Note: This is an encore post from 2006.
Dec. 9, 1907
Mayor Harper has restored E.J. Bowen to his old job in the Fire Department after the rookie police officer was fired for allegedly being a coward—a charge that Bowen, who is black, blames on racism.
Bowen transferred to the Police Department almost six months ago and his probationary period was almost over when he was accused of cowardice in two instances. In the first incident, Bowen allegedly refused to enter a house where burglars had been reported and in the second, he would not enter an unlocked store until another officer accompanied him.

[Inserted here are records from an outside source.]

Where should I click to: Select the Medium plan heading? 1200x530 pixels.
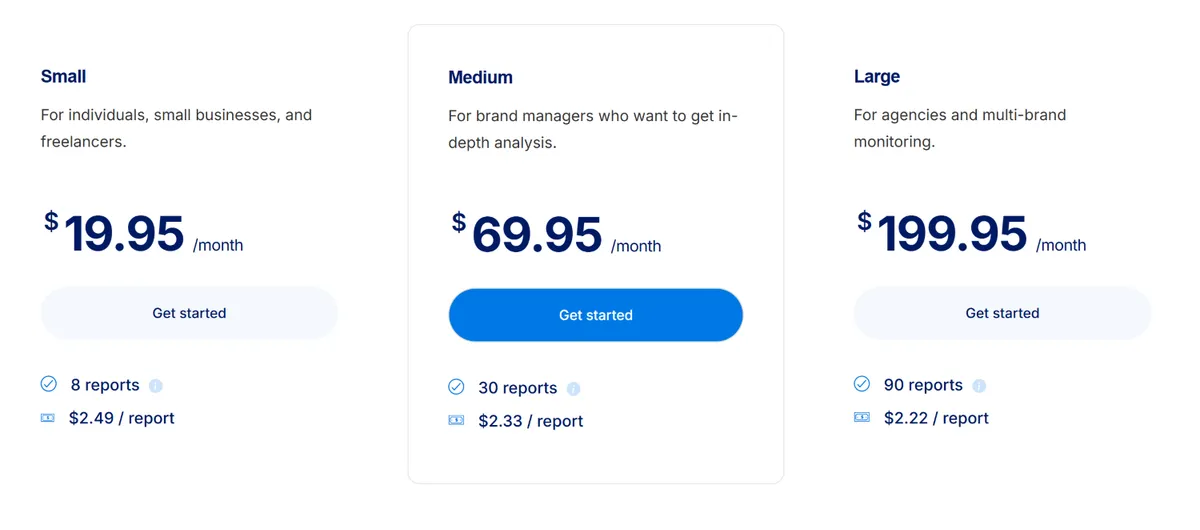coord(480,77)
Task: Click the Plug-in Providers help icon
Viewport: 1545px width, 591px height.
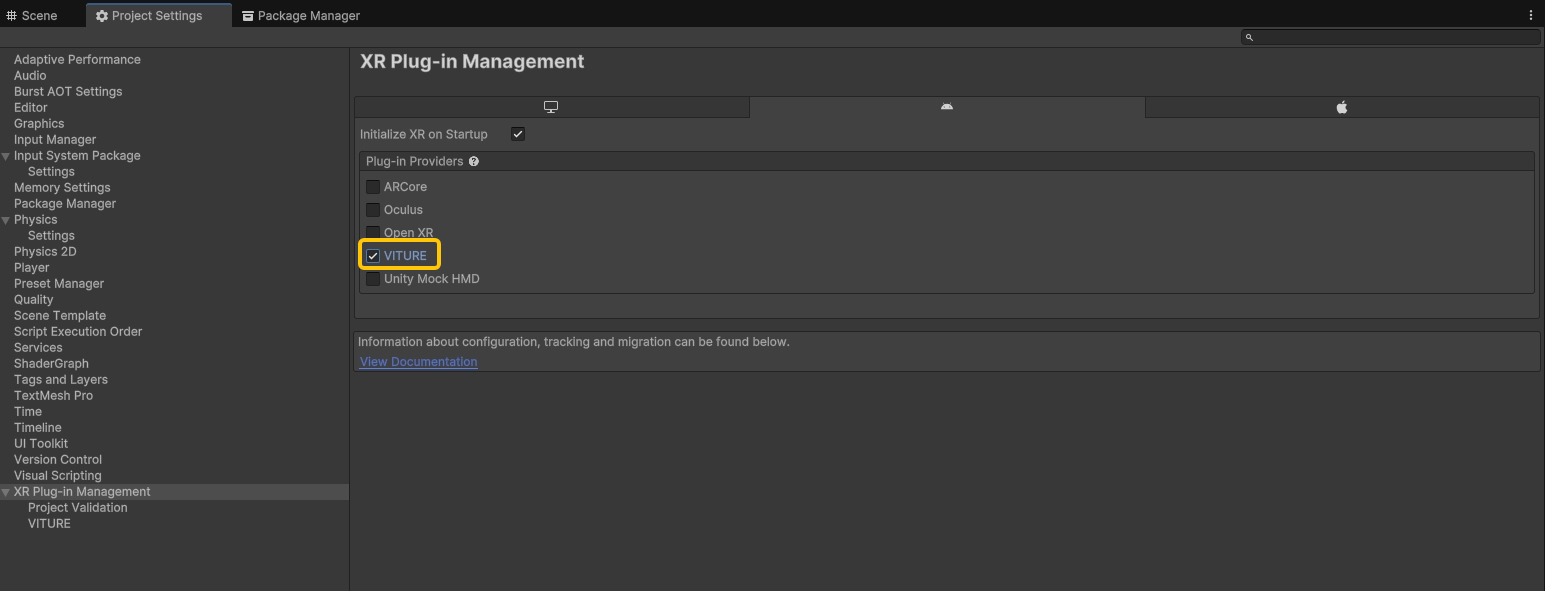Action: click(474, 161)
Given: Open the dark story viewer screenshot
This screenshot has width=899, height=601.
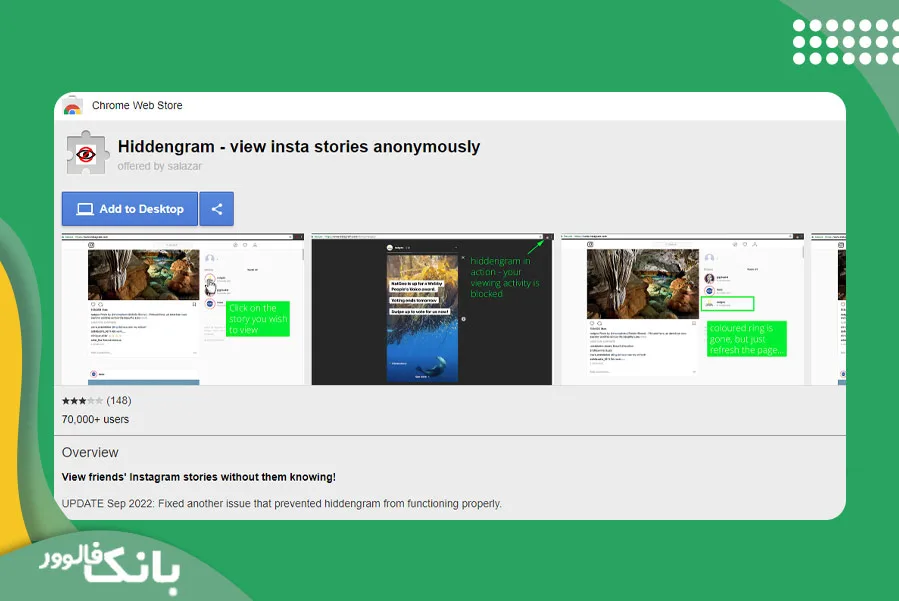Looking at the screenshot, I should tap(432, 309).
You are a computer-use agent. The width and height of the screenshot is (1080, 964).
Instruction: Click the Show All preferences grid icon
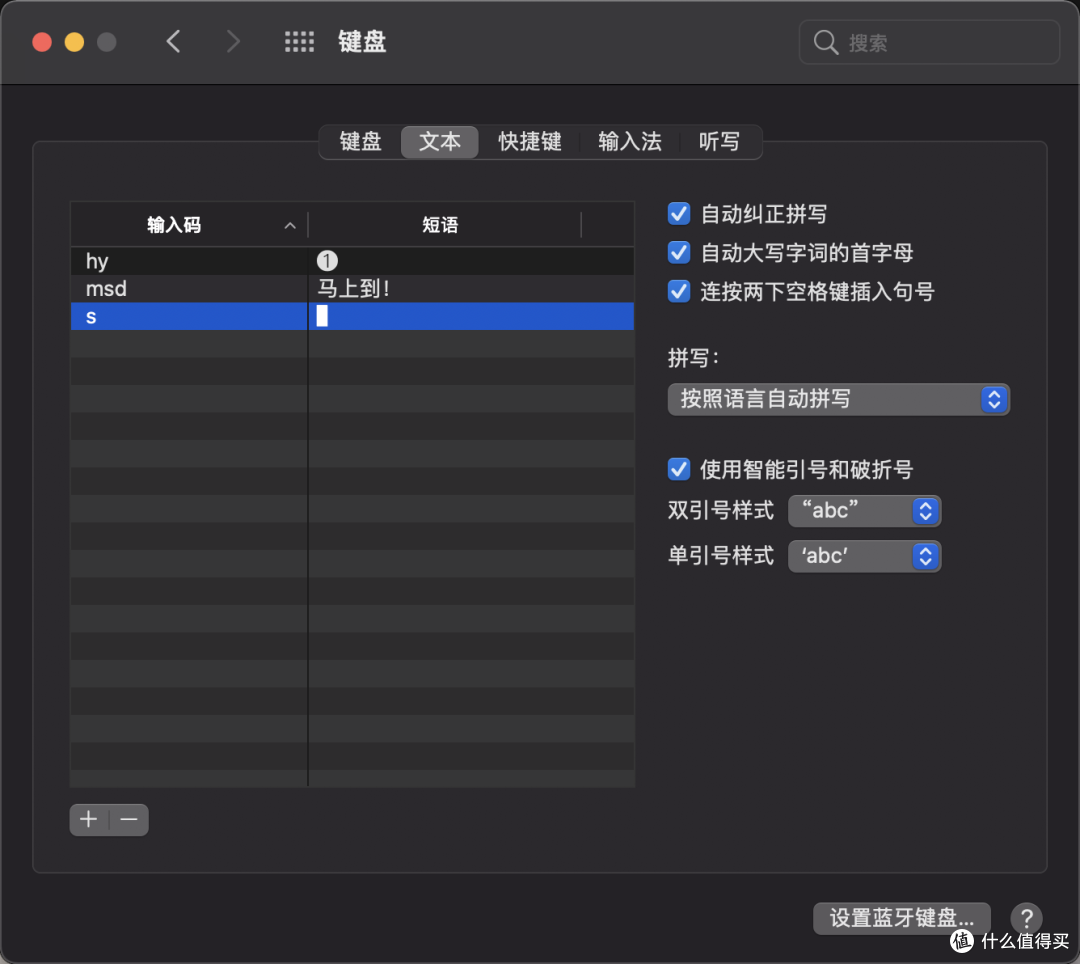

He gave the following accounts: Two daughters of an attorney named Sturgis [possibly Alonzo A. Sturgis] thought they heard burglars in their home on Chicago Street, which was apparently in Boyle Heights. They ran out of the house and told a streetcar crew, who reported the incident to Bowen. Bowen allegedly was afraid to go into the house unless a streetcar motorman accompanied him, but the officer said he went to the home at once and searched it. The motorman came along on his own initiative, Bowen said.
He also said that while patrolling his beat, he found an unlocked cigar store, but refused to enter until another officer arrived, not out fear, but because he was afraid that if anything was missing, he would be accused of theft.
After the allegations were made, the streetcar motorman and the second officer from the cigar store incident visited Mayor Harper, saying that Bowen was being “jobbed” out of the department.
Police officials told The Times that Bowen wasn’t actually found guilty of cowardice, but lack of aggression and being too timid about taking responsibility.
Shout out to Nathan—Happy birthday, crime buddy!